This article is not as interesting and reusable as other, but I think it might still be a nice example of how you we can speed up your code reducing the amount of branches.
The if
statement is very fast and usually we should not worry about its runtime cost, but there could be few cases in which avoiding it can provide a visible improvement.
At the time of writing this article, I find myself in the wonderful world of job searching. As a consequence, you probably know what that implies: coding interviews!

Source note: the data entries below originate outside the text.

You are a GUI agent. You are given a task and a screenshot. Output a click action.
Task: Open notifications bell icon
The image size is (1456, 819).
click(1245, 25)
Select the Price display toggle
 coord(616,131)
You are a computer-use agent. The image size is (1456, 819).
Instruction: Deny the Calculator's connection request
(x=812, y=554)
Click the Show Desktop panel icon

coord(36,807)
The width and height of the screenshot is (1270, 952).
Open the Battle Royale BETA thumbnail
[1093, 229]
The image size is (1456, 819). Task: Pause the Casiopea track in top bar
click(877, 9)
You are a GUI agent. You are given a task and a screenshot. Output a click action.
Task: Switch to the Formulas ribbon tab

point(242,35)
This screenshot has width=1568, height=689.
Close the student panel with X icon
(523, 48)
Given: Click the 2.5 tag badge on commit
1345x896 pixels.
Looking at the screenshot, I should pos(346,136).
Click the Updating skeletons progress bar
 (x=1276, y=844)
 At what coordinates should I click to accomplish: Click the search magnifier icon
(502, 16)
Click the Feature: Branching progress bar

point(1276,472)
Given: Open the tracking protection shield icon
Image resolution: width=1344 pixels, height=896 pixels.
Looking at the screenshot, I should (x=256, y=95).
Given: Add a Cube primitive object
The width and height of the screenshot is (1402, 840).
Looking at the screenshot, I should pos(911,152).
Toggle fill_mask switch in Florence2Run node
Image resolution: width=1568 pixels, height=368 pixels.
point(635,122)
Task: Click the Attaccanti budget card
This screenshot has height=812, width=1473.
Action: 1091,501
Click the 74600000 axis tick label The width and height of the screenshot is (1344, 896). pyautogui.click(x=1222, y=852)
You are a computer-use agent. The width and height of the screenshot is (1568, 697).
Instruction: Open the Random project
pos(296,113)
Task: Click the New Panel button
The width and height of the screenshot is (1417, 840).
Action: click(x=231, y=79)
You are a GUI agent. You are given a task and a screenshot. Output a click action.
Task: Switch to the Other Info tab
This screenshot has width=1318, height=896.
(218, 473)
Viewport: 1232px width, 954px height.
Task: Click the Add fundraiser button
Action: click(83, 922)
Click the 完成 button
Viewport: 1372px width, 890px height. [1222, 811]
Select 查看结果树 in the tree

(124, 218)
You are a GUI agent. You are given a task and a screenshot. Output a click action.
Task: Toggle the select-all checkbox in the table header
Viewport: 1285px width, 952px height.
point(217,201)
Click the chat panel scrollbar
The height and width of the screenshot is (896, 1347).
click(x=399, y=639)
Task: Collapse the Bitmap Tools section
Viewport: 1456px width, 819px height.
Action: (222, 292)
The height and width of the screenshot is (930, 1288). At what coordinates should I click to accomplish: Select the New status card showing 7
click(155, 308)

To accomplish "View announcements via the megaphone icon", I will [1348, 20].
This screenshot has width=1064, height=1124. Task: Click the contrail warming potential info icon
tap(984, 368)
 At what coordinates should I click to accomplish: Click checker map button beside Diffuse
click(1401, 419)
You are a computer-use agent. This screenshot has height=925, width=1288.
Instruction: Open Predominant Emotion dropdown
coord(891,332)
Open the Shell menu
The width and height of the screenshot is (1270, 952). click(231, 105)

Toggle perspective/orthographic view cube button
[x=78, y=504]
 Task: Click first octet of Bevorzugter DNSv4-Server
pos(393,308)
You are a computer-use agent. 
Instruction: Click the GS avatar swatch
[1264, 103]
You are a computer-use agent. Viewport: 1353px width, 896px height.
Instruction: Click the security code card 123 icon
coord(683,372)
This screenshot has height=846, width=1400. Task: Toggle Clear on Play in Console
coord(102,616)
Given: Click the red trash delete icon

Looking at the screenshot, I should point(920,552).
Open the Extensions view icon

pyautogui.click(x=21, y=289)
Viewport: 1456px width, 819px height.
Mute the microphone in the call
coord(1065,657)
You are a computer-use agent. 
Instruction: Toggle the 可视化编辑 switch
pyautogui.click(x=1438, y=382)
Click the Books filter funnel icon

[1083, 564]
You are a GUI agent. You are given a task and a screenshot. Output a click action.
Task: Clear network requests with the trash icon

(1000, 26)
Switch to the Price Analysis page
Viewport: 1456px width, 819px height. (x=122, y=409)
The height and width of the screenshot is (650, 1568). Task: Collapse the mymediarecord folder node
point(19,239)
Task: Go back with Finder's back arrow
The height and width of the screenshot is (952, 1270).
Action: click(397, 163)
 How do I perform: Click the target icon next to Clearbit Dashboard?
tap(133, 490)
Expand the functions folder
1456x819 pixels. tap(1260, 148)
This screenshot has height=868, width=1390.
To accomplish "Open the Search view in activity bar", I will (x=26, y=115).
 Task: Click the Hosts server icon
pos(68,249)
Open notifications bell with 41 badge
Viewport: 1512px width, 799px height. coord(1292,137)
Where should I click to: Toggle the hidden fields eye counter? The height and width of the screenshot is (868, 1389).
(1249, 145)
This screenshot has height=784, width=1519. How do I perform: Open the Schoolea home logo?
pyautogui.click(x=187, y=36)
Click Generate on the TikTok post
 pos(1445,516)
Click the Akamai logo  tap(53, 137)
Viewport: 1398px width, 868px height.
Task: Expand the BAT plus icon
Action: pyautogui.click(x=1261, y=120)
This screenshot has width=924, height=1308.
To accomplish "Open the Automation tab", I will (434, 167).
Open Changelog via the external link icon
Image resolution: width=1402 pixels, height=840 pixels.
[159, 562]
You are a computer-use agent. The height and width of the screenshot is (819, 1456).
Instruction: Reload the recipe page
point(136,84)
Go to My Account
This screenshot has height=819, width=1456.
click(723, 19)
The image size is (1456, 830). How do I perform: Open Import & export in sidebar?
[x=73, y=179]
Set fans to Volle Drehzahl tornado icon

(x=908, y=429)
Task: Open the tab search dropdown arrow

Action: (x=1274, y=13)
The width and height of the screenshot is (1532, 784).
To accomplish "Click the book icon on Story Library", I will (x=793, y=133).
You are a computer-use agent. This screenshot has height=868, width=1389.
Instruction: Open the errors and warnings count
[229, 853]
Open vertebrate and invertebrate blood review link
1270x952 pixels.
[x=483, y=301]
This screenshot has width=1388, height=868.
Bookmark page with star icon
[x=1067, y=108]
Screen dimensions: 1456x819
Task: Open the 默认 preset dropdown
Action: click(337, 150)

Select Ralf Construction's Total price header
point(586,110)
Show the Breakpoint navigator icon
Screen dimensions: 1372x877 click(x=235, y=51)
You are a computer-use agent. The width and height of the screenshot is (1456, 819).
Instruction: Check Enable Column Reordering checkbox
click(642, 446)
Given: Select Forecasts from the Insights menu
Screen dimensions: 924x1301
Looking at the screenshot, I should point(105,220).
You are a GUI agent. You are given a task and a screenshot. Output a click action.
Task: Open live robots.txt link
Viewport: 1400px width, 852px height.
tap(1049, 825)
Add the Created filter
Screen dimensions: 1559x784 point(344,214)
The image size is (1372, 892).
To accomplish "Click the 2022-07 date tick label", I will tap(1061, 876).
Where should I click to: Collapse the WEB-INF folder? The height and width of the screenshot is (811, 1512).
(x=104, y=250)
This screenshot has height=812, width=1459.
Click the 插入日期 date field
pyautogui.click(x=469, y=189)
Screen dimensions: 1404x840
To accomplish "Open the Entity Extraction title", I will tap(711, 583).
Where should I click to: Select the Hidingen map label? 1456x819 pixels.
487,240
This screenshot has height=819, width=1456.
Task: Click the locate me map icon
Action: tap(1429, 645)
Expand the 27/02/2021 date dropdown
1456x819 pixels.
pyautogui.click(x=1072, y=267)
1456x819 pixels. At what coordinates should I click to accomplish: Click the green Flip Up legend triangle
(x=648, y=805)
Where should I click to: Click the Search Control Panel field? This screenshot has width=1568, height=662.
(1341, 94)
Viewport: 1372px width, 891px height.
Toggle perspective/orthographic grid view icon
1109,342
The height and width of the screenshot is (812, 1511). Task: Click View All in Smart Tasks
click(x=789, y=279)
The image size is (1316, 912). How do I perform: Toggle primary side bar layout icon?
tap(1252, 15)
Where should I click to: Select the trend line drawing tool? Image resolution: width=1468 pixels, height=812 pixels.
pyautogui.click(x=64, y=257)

I am fine with them, but the other day a person interviewing me asked the following question:
Can you write a function to find if a string is a palindrome?
And I was thinking...
To be fair, I am sure he his a great guy and he was just breaking the ice. He certainly had the best intentions, but I think it could have been more productive for both of us to look at some real-world code I wrote in production instead!
Nevertheless, this is the answer:
bool IsPalindrome(const std::string& str)
{
const size_t N = str.size();
const size_t N_half = N / 2;
for(size_t i=0; i<N_half; i++)
{
if( str[i] != str[N-1-i])
{
return false;
}
}
return true;
}
Easy-peasy :)
Booooring!
Let's have some fun!
The original version is apparently the best we can do:
- Zero copy.
- Stops the loop as soon as possible.
- Handles well all the corner cases.
But I realized that there is a way to make it faster, reducing the number of if
clauses.
This can be easily achieved using entire "words" instead, i.e. storing the single bytes in larger data types.
For instance, let's use the type uint32_t
to manipulate 4 bytes at once.
The resulting implementation will be:
#include <byteswap.h>
inline bool IsPalindromeWord(const std::string& str)
{
const size_t N = str.size();
const size_t N_half = (N/2);
const size_t S = sizeof(uint32_t);
// number of words of size S in N_half
const size_t N_words = (N_half / S);
// example: if N = 18, half string is 9 bytes and
// we need to compare 2 pairs of words and 1 pair of chars
size_t index = 0;
for(size_t i=0; i<N_words; i++)
{
uint32_t word_left, word_right;
memcpy(&word_left, &str[index], S);
memcpy(&word_right, &str[N - S - index], S);
if( word_left != bswap_32(word_right))
{
return false;
}
index += S;
}
// remaining bytes.
while(index < N_half)
{
if( str[index] != str[N-1-index])
{
return false;
}
index++;
}
return true;
}
What is going on here?
We are storing "blocks" (words) of 4 bytes and call the comparison operator only once for each word.
To reverse the order of the bytes in a "specular" way, we use the built-in function bswap_32.
Note that the hand-made implemetation of this function is equally fast in my benchmarks.
inline uint32_t Swap(const uint32_t& val)
{
union {
char c[4];
uint32_t n;
} data;
data.n = val;
std::swap(data.c[0], data.c[3]);
std::swap(data.c[1], data.c[2]);
return data.n;
}
Benchmark:
For sufficiently long strings (more than 8 bytes), the performance gain is about 50% for relatively short string to 150% for long ones.
Actually, for very long strings, we might use words of 128 or 256 bits. This can be achieved using SIMD, but this is not the purpose of this article.
This is not a good example of "keep your code simple and readable, don't worry too much about optimizations".
I am mostly showing this for fun and to highlight that in some cases the cost of branches in our code can we non-negligible and it might open the opportunity for some cool optimizations.